I'll grant, the divide between my physical and online life is pretty solid. I've only met a handful of people I know from the web in real life. Going down my f-list of three hundred sixty nine people, here are the ones I know or have at least met in RL (not counting my own two LJs): a_p_, anna_fredricka, aries_siren, cheshyre, chienar, gnomi, mamadeb, sjepstein, and stakebait. Three--mamadeb, gnomi, and stakebait--I've met at a con, where we friended each other after discussing LJ (yay for good con contacts!). Three are old RL friends from totally different eras--sjepstein from college, chienar from high school, and anna_fredricka from sharing the same playpen when we were babies. We all got online independently of one another. aries_siren is a lovely person I know in RL with whom I got talking one day and we found out we both had LJs (same is true of another person, who I don't know if she wants me listing her as an RL person for privacy's sake, since she might be recognizable). a_p_, who became the best friend I've made since leaving college, I met online first then met in real life, and cheshyre and I met here first and have since discovered we move in a few other shared circles (not to mention that I was desperate for a ride home after PoA and she and her husband offered one... thank you!).

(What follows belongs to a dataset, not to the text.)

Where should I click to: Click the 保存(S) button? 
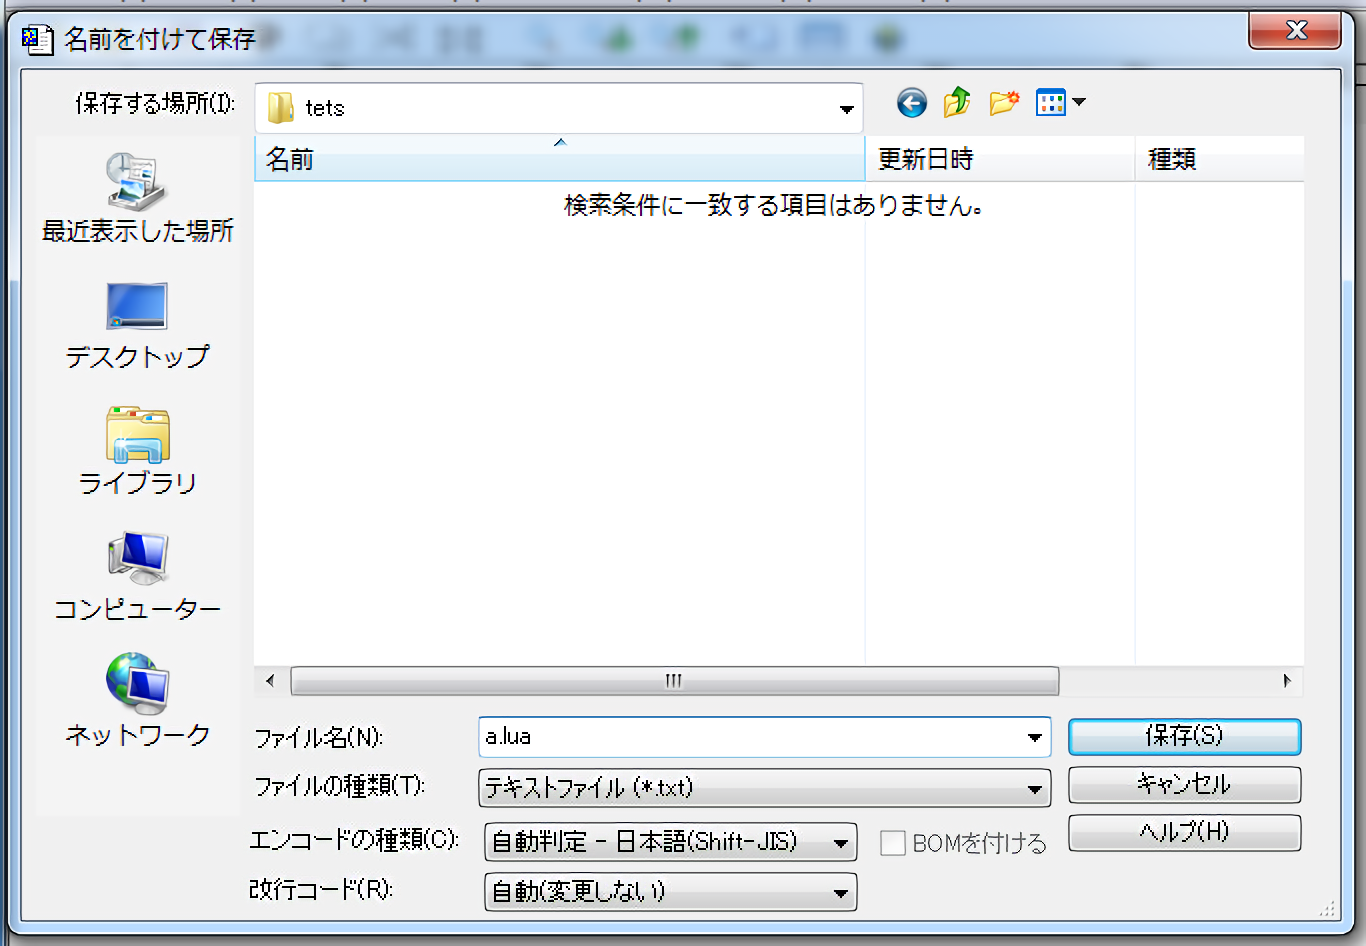click(x=1184, y=737)
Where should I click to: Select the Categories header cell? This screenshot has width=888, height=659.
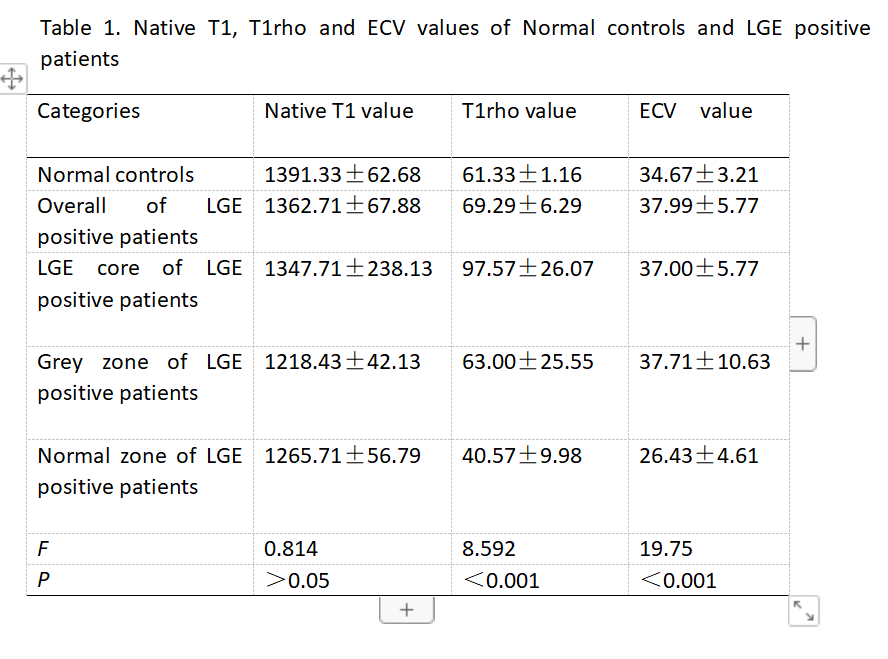click(x=89, y=111)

What's the point of that little exercise? These are people I've met in very disparate circumstances. They're all pretty different from one another. And they're all online, all part of these cybercommunities, and you know what? That kind of makes me think--if this little tiny subset of just one particular part of the online world, my f-list, is so varied and so much like the rest of life, you know what? Probably the rest of the net is exactly the same way. I'm online. They're all online. And they're all perfectly nice, normal people. If that's true of my f-list, why wouldn't it be true of, say, the TFN message boards? Or the Kitten Break message boards? Or... well, you get the picture. If every single person I know from online is more or less normal, what's the likelihood that my circle is so aberrant that the entire rest of the internet is still filled by creepy stalkers and axe murderers?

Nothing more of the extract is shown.